How to decide on a programming language
Als TL;DR; habe heute folgendes über reddit gefunden:
Pick one of the Cs if:
You want as much control over your computer as you can get, without writing assembly.
Pick C if:
You want a simple, portable language with lots of libraries and example code.
Pick C++ if:
You want more features than C and you’re willing and able to deal with the added complexity.
Pick Objective C if:
You want to develop for Mac or iPhone.
Pick a VM language if:
You want a pretty fast language with lots of libraries and programmers, that’s easier to program than C.
Pick Java if:
You use more than one kind of processor or operating system, or want access to the largest body of libraries and programmers of any language. As long as you can manage or avoid the verbosity of some “enterprise” frameworks.
Pick C# if:
You want to develop for Windows.
Pick another VM language if:
You want to access libraries written for the JVM or CLR from a language with more features (but fewer developers) than Java or C#.

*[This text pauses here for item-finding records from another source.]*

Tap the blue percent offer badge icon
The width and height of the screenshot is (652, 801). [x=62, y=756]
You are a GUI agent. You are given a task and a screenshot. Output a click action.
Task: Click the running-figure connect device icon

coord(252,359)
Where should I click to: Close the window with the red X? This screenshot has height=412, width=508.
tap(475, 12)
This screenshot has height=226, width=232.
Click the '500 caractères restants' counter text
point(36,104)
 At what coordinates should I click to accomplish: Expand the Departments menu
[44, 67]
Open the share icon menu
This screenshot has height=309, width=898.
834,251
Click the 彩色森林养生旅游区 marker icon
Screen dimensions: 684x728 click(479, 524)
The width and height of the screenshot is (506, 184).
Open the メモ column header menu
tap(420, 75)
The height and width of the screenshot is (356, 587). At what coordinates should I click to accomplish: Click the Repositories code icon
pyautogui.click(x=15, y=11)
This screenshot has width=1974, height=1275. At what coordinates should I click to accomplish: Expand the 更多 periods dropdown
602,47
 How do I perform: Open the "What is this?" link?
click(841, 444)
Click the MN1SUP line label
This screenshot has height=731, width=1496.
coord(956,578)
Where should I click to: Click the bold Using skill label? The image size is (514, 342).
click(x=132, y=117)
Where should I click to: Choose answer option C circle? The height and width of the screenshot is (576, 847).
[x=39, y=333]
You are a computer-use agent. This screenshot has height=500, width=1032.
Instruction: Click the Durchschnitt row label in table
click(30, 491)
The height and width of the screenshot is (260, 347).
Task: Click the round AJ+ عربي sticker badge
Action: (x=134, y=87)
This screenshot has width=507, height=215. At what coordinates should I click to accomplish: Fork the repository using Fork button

Pick a formerly scripting language if:
You want to script other programs, interface with code written in one of the Cs, process lots of text, or if programmer productivity is more important than run time performance.
Pick Perl if:
You want to partake of the wonders to be found in CPAN, and your mind fits the mind of Perl.
Pick Python if:
You believe “there should be one—and preferably only one—obvious way to do it.”
Pick Ruby if:
You want the flexibility to bend the language to fit the shape of your problem.
Pick a functional straitjacket if:
You want to be confident that your program is correct, or you want to utilize all the processors at your disposal without the worries that come from sharing state between threads.
Pick Haskell if:
You want there to be a good chance that your program will run correctly the first time it successfully compiles.
Pick Erlang if:
You’re not so concerned about single threaded performance, but want ludicrous scalability.
Pick a Lisp if:
You have a problem that requires serious exploration or breaking new ground, or you want to use a bottom up process to build a language to fit your problem.
Pick Common Lisp if:
You want a language whose feature set is close to a superset of the features of all other languages, and you’re willing to put up with sketchy library support and a brilliant but eccentric and cantankerous community.
Pick Scheme if:
You want to see how a simple language with a few well chosen features can produce elegant, powerful programs, or you want a good vehicle for exploring the deep ideas of computer science.
Pick Arc if:
You want a 100 year language and you’re willing to wait that long.
Pick Clojure if:
You want a Lisp that can access Java libraries, a functional straitjacket with macros, or a Lisp with an engaged, active creator.
You want your code to run in a browser.